William Wegman American, b. 1943

Untitled, 1991.
Unique Color Polaroid. Mounted.
Polaroid: 61 x 50.8 cm / 24 x 20 in / Frame: 81 x 61 cm / 31 7/8 x 24 in
Titled and signed by the Artist on recto

A Weimaraner balances on a child's bicycle at the edge of a painted sea, a patterned towel slung over one shoulder, gazing off down the empty beach with the calm dignity of a holidaymaker who has done this many times before. William Wegman made this unique Polaroid in 1991, and it distills the deadpan tenderness that has made his dogs among the most beloved figures in contemporary art, absurd and graceful at once, never the butt of the joke but always its knowing partner.

Wegman began photographing his Weimaraners in the 1970s, first Man Ray and then Fay Ray and her descendants, and in the 1980s gained access to the extraordinary 20-by-24-inch Polaroid camera, one of only a handful ever built and now effectively extinct since the film ceased production. Each exposure is singular, a one-of-a-kind object that cannot be reprinted, rendering fur, fabric, and that unmistakable amber eye in saturated, immediate color. The painted beach behind, the toy bicycle, the jaunty towel, all play it perfectly straight, and the dog's unbothered poise is what makes us laugh and then, oddly, feel something. That scarcity and that wit together give these works their particular preciousness.
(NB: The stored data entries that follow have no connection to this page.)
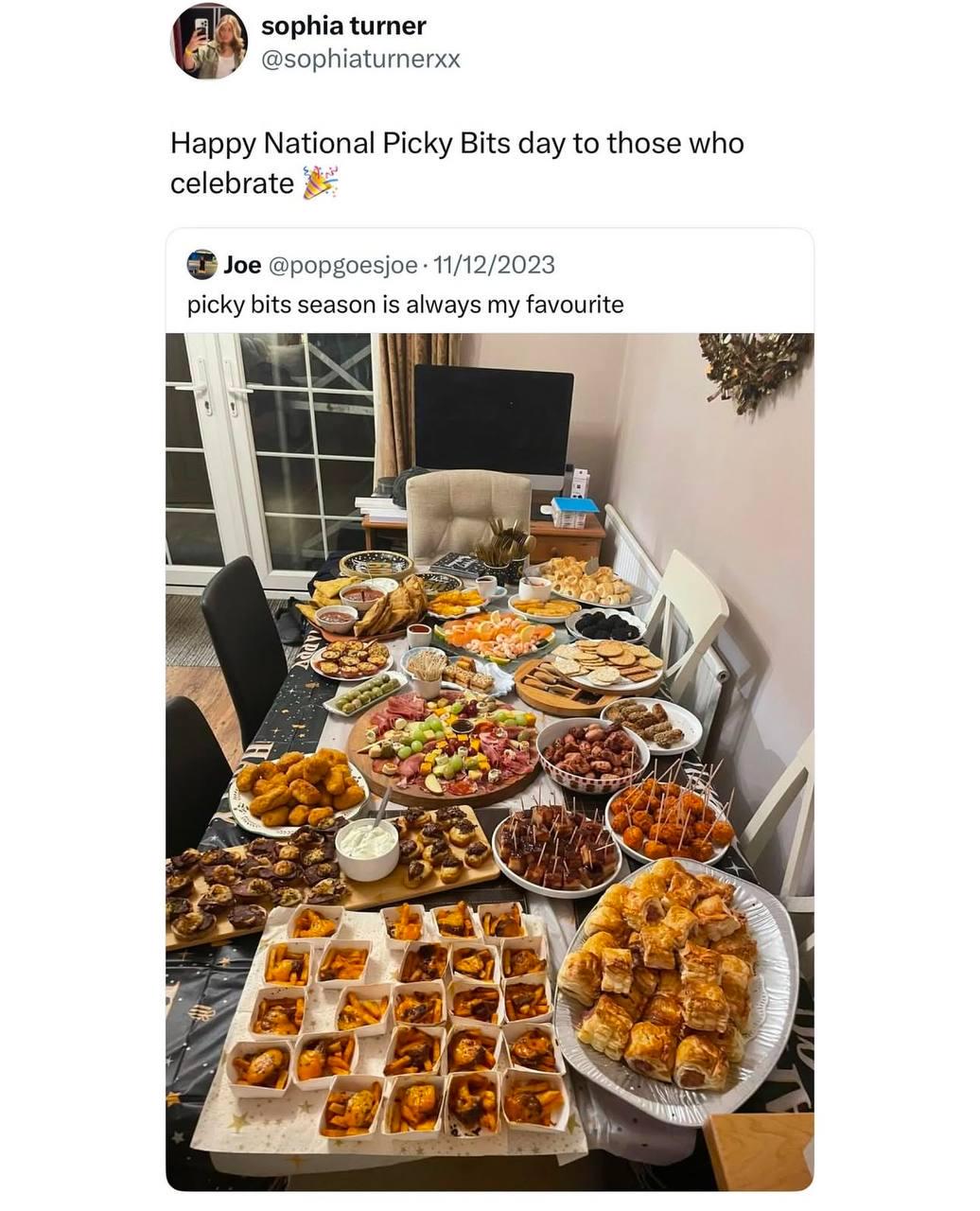Click the "sophia turner" display name
This screenshot has width=980, height=1211.
coord(343,26)
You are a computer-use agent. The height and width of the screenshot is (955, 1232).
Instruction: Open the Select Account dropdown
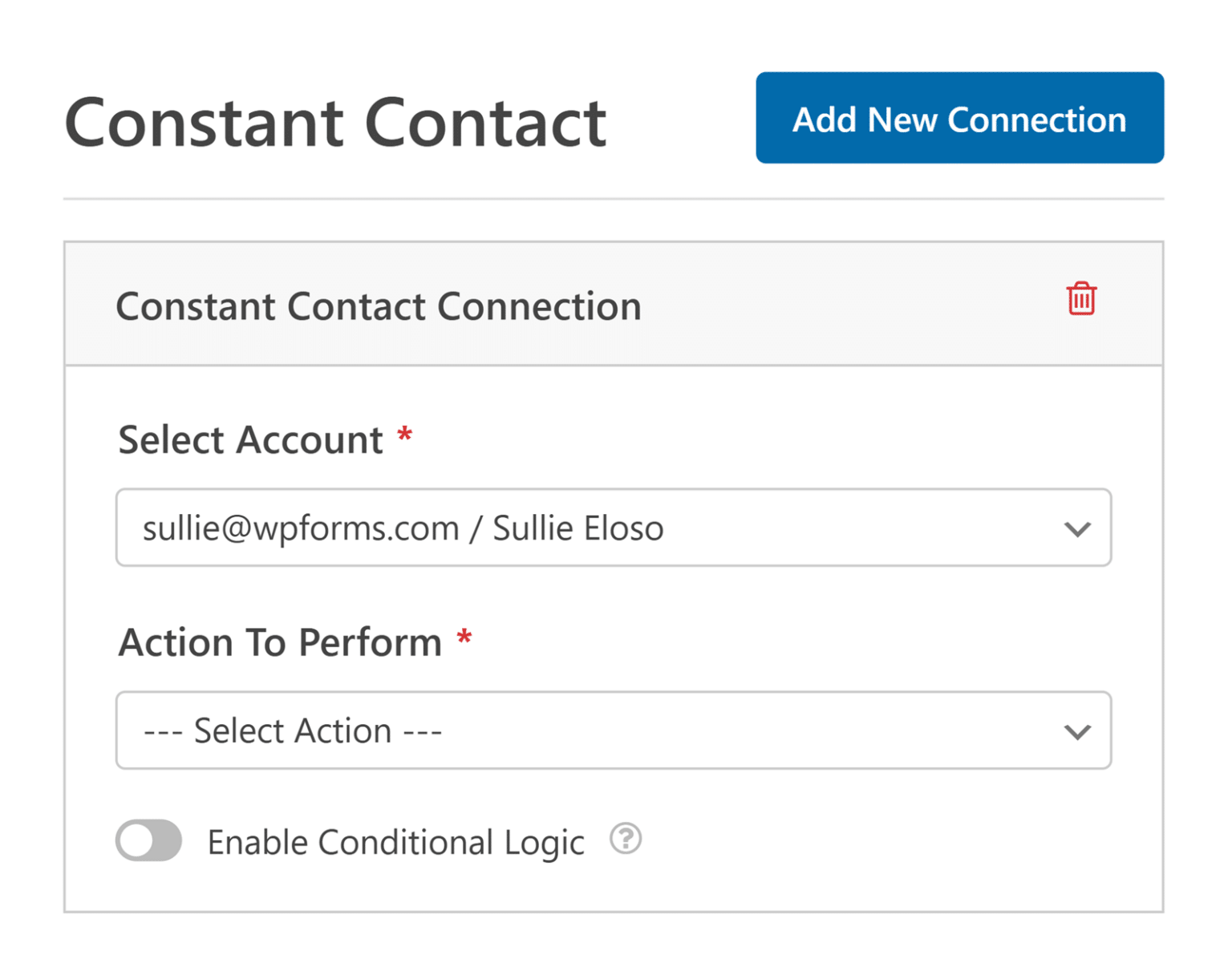point(614,528)
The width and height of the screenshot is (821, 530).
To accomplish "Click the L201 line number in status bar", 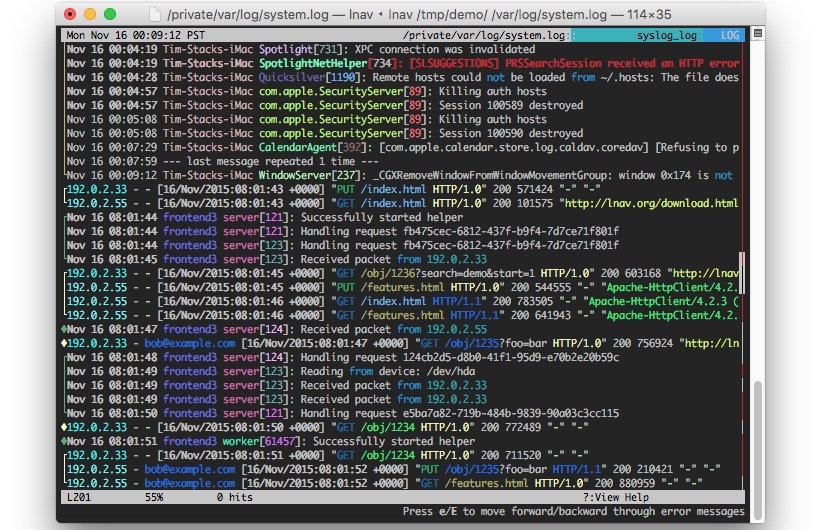I will (81, 497).
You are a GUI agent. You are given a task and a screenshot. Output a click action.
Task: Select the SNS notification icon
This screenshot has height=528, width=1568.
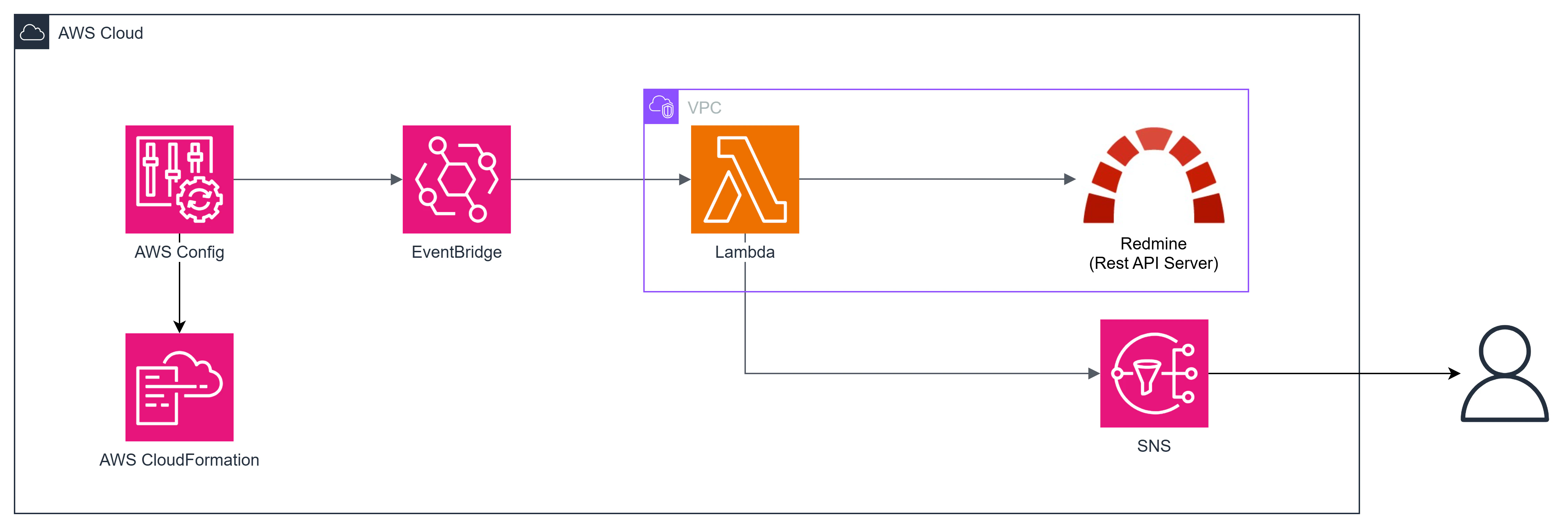tap(1153, 373)
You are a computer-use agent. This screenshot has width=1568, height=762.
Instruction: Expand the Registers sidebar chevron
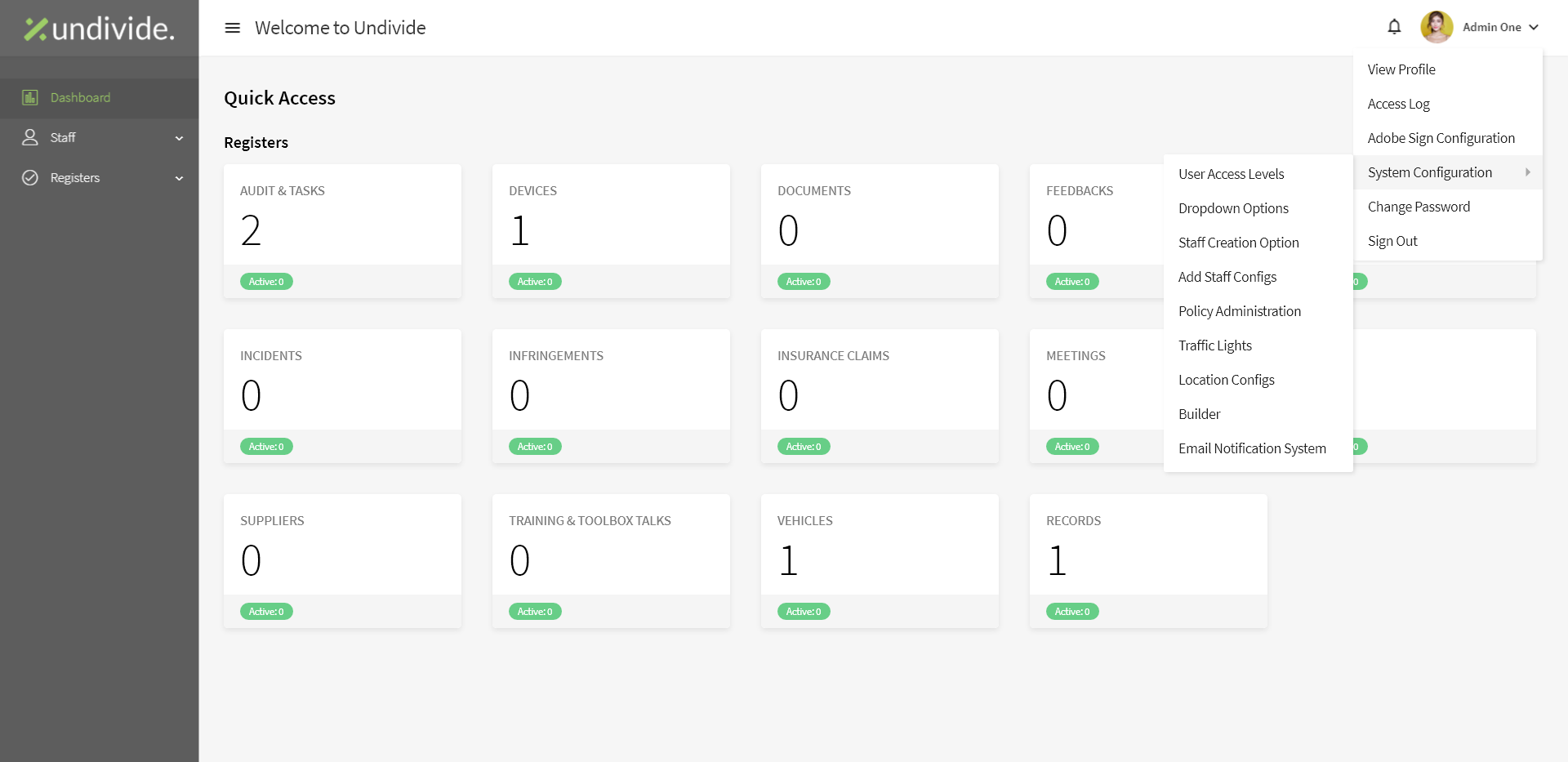[x=179, y=178]
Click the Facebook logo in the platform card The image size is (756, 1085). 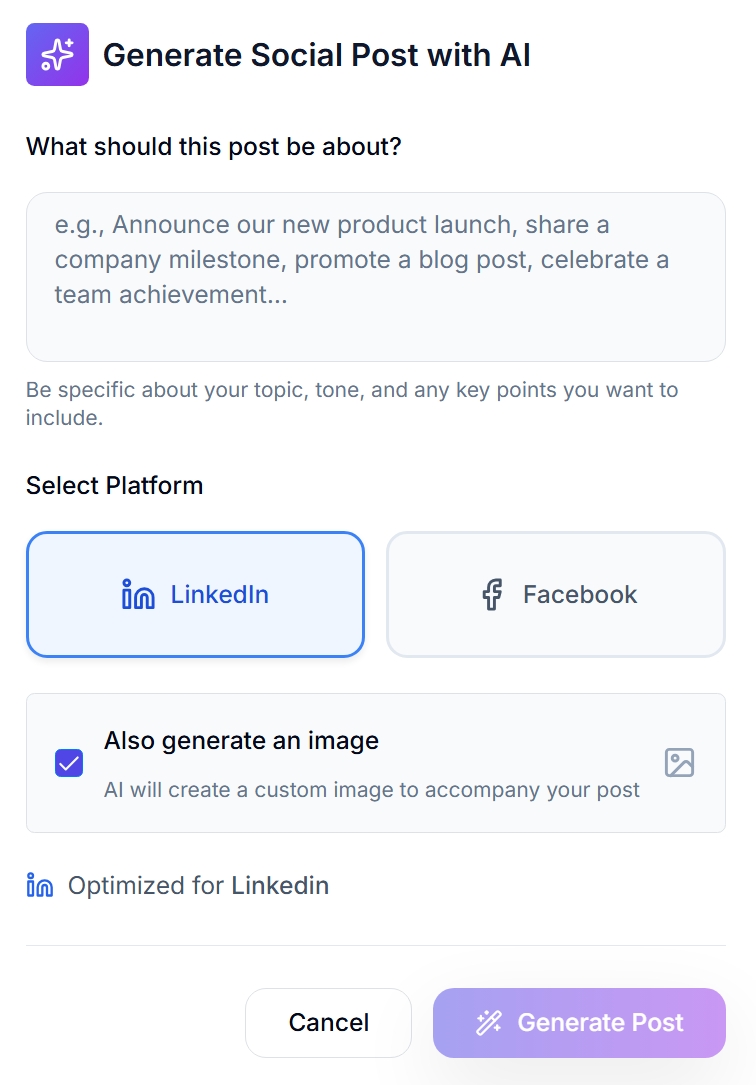(x=492, y=595)
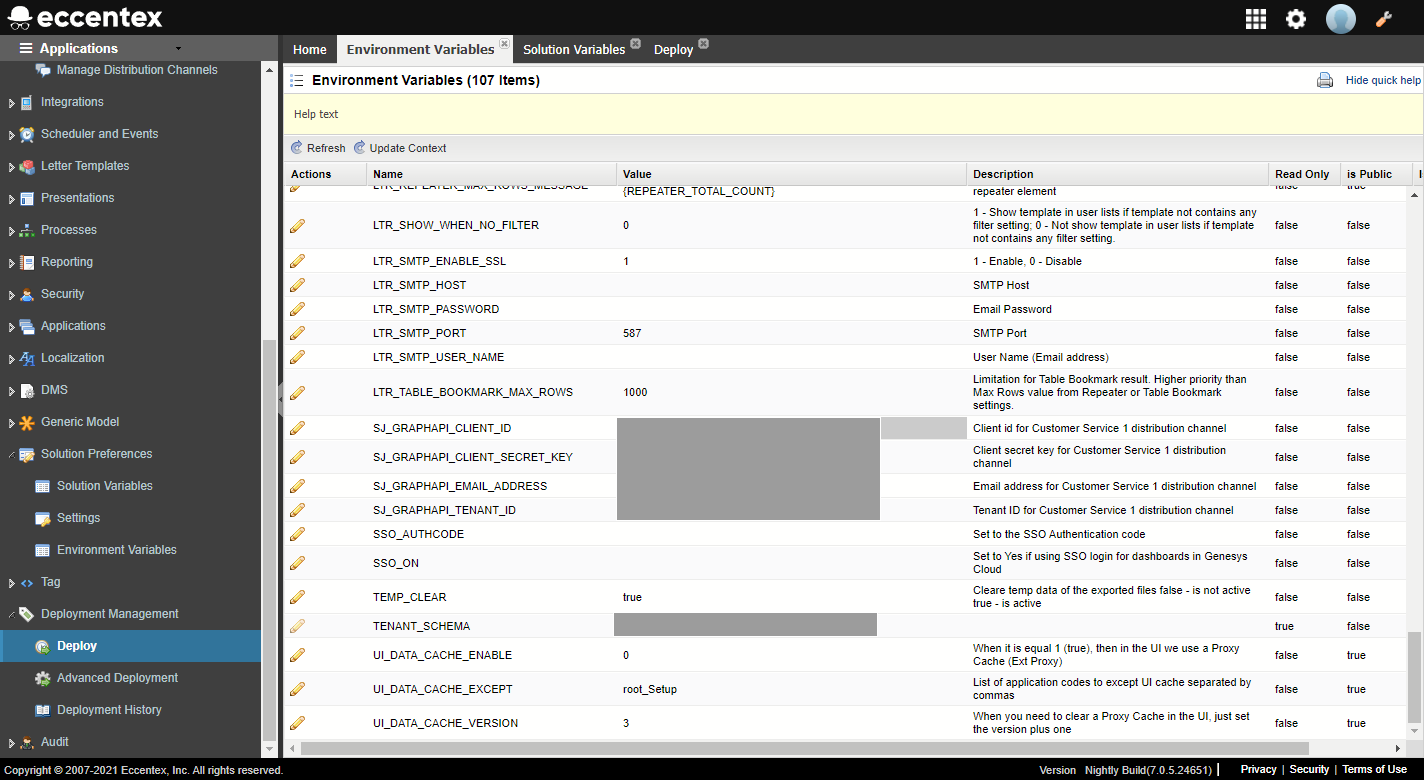Collapse the Solution Preferences node

coord(12,454)
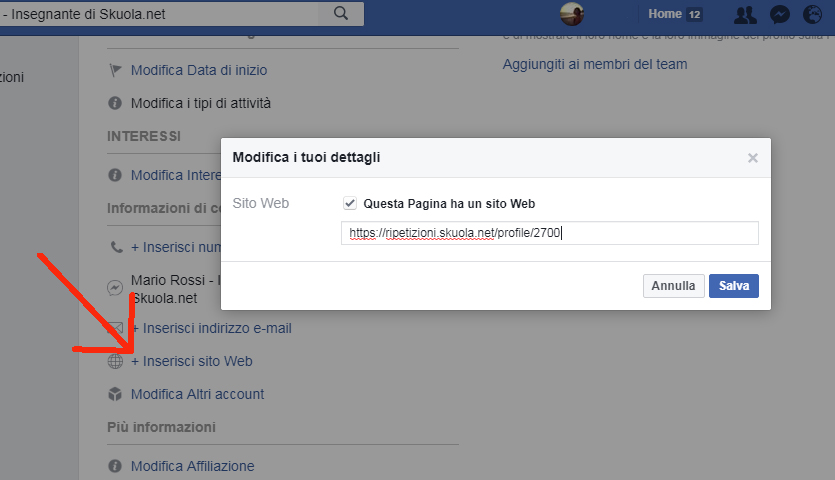This screenshot has width=835, height=480.
Task: Click 'Aggiungiti ai membri del team' link
Action: (x=595, y=64)
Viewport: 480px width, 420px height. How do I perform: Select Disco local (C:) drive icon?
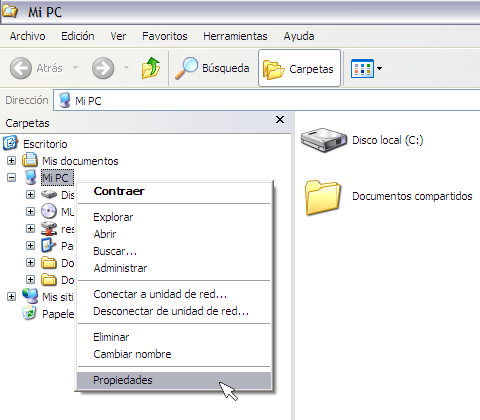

Beneath the comedy lies real art-historical play, on portraiture, on costume, on our endless urge to see ourselves in animals, the same intelligence that carried him from the 1970s avant-garde to a generation raised on his Sesame Street films. Wegman's work is held in the Museum of Modern Art, the Whitney, and the Centre Pompidou. This unique color Polaroid is Wegman at his most charming and most collectible.